## Task prompt
Copy the lines from the one containing "The width and" up to and including the one containing "Action: tap(662, 66)", keeping every character the same.

## Record set
++++++++
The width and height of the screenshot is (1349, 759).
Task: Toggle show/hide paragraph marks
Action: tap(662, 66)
++++++++
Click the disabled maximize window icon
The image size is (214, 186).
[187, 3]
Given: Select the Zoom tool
++++++++
## Response to the task
The width and height of the screenshot is (1349, 759).
Task: Toggle show/hide paragraph marks
Action: tap(662, 66)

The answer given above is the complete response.